I have reconnected with a web site called Goodreads recently. It is dedicated to helping you keep track of your reading and finding new things to read and discuss with other members of the site. I had set up an account a while back and gone through the motions of identifying some of the genres that I liked to read, some of the books that I wanted to read, rating books that I had already read, and even reviewing some of them.

What occurred to me was that it was important for me to keep better track of when I started reading books, when I finished them, and to set goals for myself. So, I went back to Goodreads and took up a challenge to read 24 books in 2019. I will probably read more than that. I will adjust my goal if it becomes obvious that I have set it too low. The important thing is to get a clear idea of how much and what I’m reading.

I have learned an important thing working with engineers over the past thirty years or so. The first thing they do when they start a project is they set up goals and metrics. This helps them to understand the rate at which they are getting things done. I don’t know why it has taken me this long to start applying this principle to things I want to accomplish in my own life.

It is important for a writer to read at least as much as they write, if not more. After all, that is how one learns to recognize good writing so that one can emulate it. Keeping track of how much one reads, and for that matter, how much one writes, becomes a useful tool in evaluating ones progress as a writer.

Aside from the strictly quantitative aspect of the site, there are a number of forums that encourage one to discuss the books that they have read. This too is an important aspect of growing as a writer. I took the time to search out some of the people that I new and connect with them on the site. This allows me to see what they are reading and to strike up conversations about books that we’ve both read.

It is refreshing to find a web site that exists primarily to enrich the lives of its patrons. I’m sure they make a reasonable profit from advertising but that is how such places ensure their ability to continue to serve their community. If you’re an aspiring writer or just enjoy discussing books and discovering new things to read, check it out.

Writing as a Collaborative Art

I’ve been doing some thinking lately. Mostly, I’ve been thinking about why I write. What do I want to accomplish? Am I writing with the intention of selling my writing to someone else to read? Or, am I writing to figure out what I think about things? In either case, there is a desire to engage with my readers. At my age, I don’t expect to make a living with my writing. It would be nice if I could swing it but I’m not betting on it.
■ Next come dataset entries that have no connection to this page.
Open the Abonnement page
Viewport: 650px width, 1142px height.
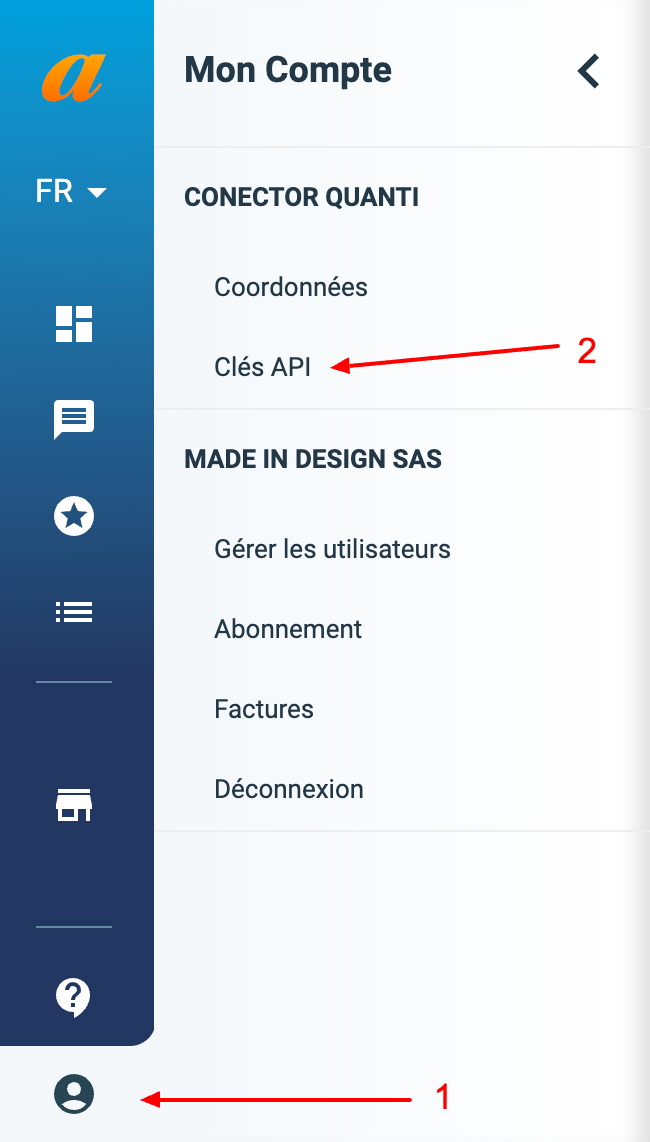(x=287, y=629)

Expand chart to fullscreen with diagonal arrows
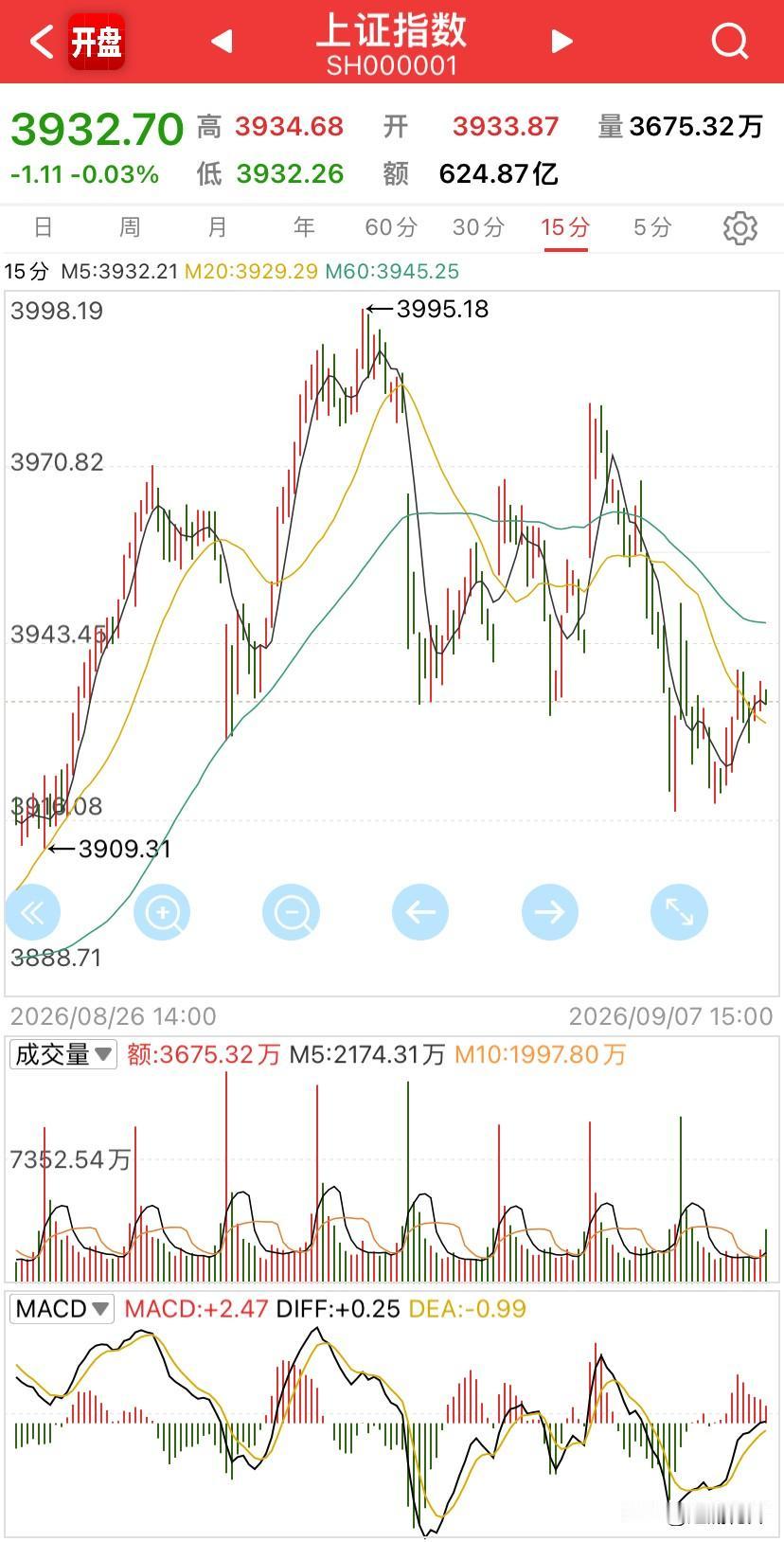[x=679, y=912]
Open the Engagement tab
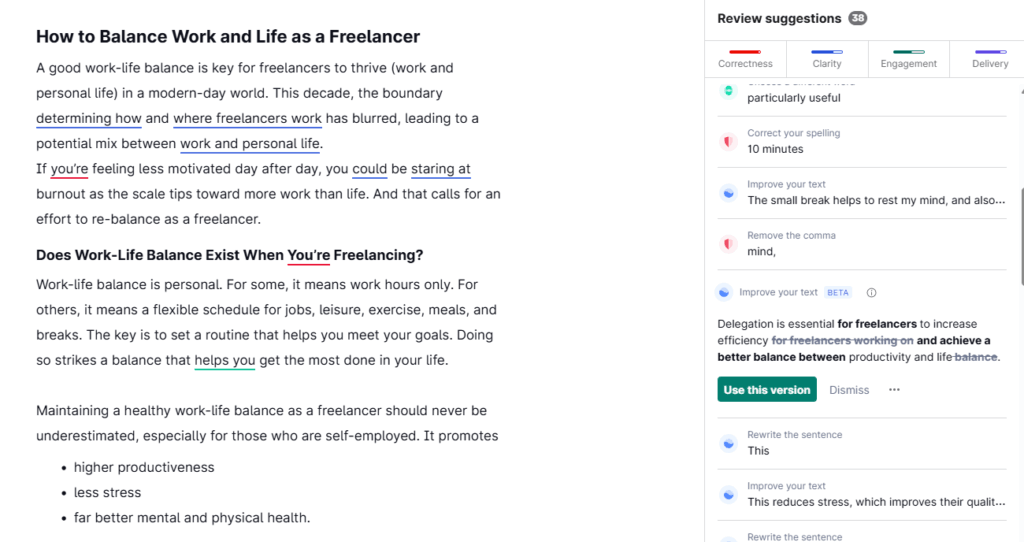The image size is (1024, 542). [x=908, y=59]
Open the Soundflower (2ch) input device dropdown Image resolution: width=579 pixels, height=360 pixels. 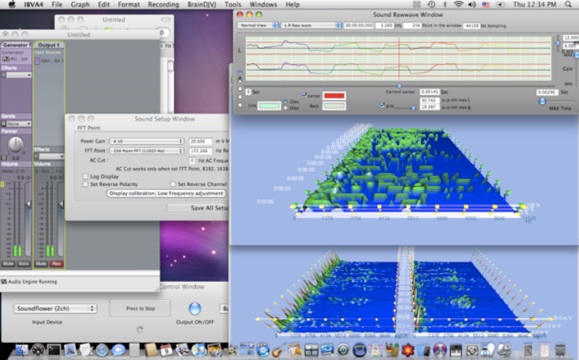pyautogui.click(x=55, y=308)
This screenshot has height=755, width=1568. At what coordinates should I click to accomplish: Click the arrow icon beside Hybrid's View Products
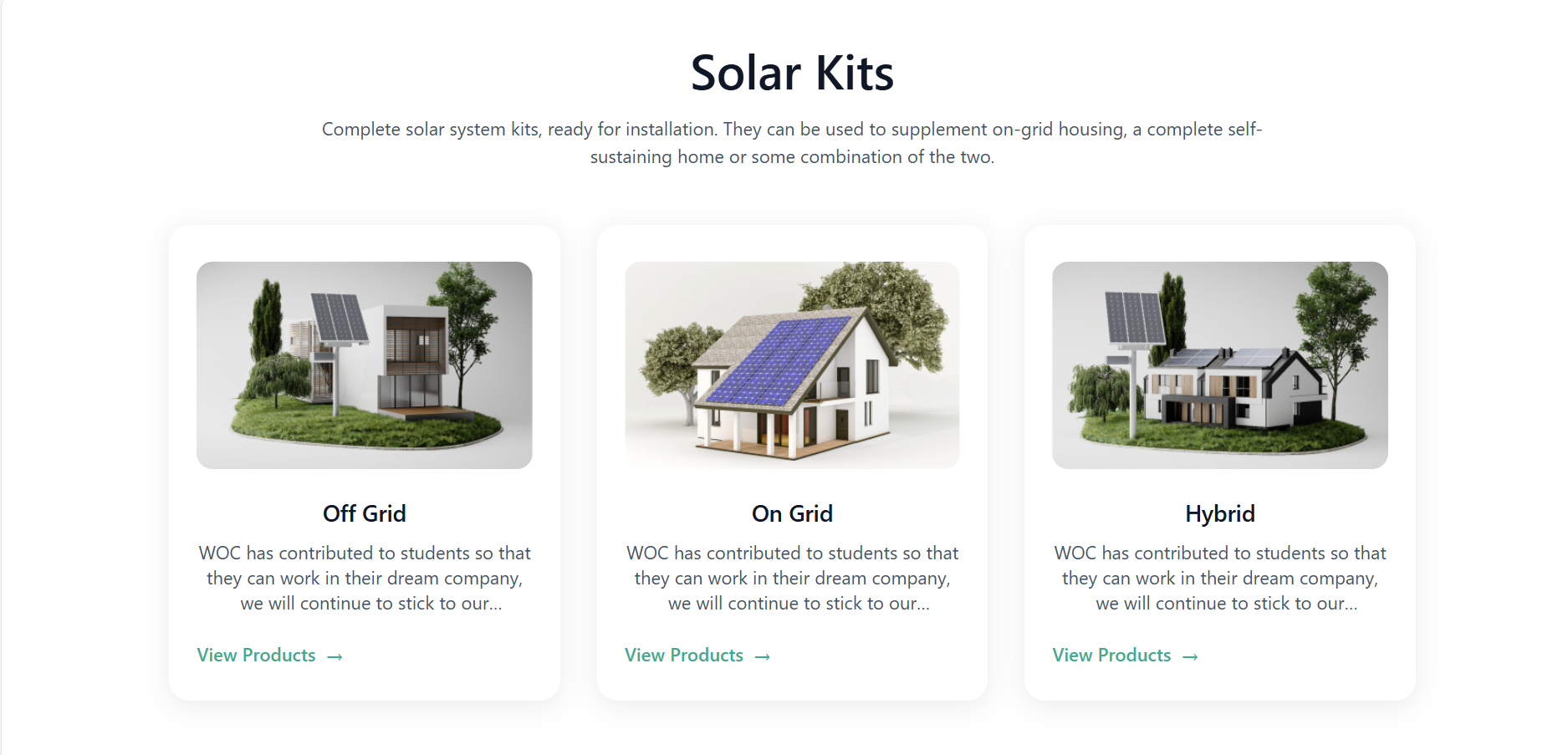click(x=1190, y=656)
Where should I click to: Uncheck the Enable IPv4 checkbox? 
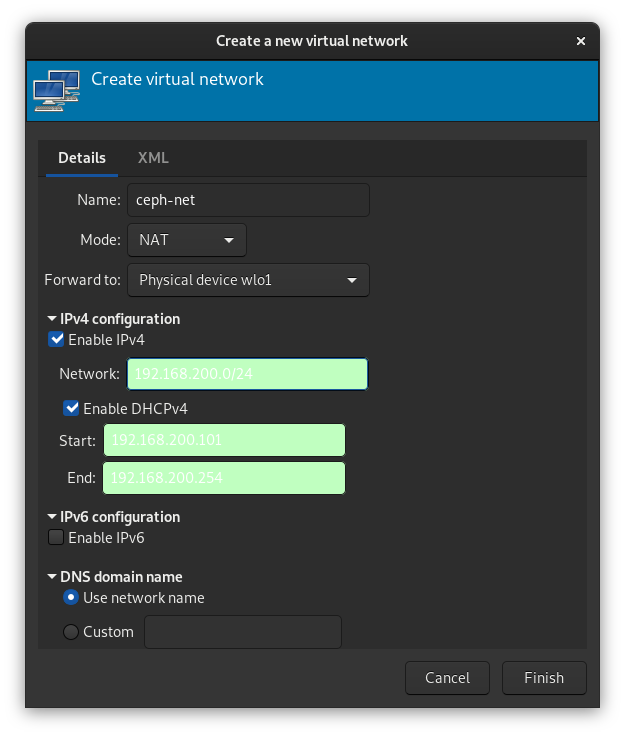point(56,339)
This puts me firmly in the category of amateur writer, in the sense that an amateur does something for the love of doing it. Any income derived from writing will be welcomed and probably immediately reinvested in producing more writing.

This doesn’t mean that I don’t want to become a good writer or that I don’t want to figure out how to publish my work and make enough from it to at least pay the costs of writing and promoting my work. I have the added luxury of being able to retire and live partially on my pension. I face the challenge of all pensioners of trying to ensure that my retirement money lasts as long as I do.

I have discovered as I look into the business of writing that I know more than I realize about running a business. I know that you have to account for everything, time, materials, services, relationships. You’ve got to keep meticulous records. Records of expenditures, details of the things that you’ve tried and how well they work. Ways of stretching your time and money to accomplish as much as possible with the least investment. You look for win-win situations and ways to get investments to serve double duty.

This leads me to the conclusion that, like it or not, I’m going to have to develop some level of skills at running a business. This may actually have the added benefit of helping me manage my personal finances more prudently. It is rather late in life for me to be figuring these things out but I guess it is better late than never.

I have made a good start on an important aspect of a writer’s career. I have begun meeting other writers and forming support networks. No one ever truly accomplishes anything totally alone. This is particularly true of writing. After theatrical productions (in which category I clump stage, screen, and concert productions), publishing is one of the most complex of the collaboratory endeavors.

Engineers, Doctors, Lawyers, can all practice their professions solo. They often choose to employ teams of support personnel but they aren’t totally necessary. Writers can write by themselves but to produce a salable product they most collaborate with editors, artists, graphic designers, typesetters, publicists, the list goes on and on.


Sweet dreams, don’t forget to tell the ones you love that you love them, and most important of all, be kind.

Rhetorically Speaking …

I’ve written here about the benefit of constraints and I have commented on the fact that writing in a different place helps get the creative juices flowing. I recently read a blog post by Alec Nevala-Lee where he mentions a technique that Anthony Burgess described in the Writer’s Digest. He said that he often turned to a page in the dictionary and tried to use as many words from that page as possible in writing the scene at hand. It was that process of random selection that provided the constraint that inspired the creative process.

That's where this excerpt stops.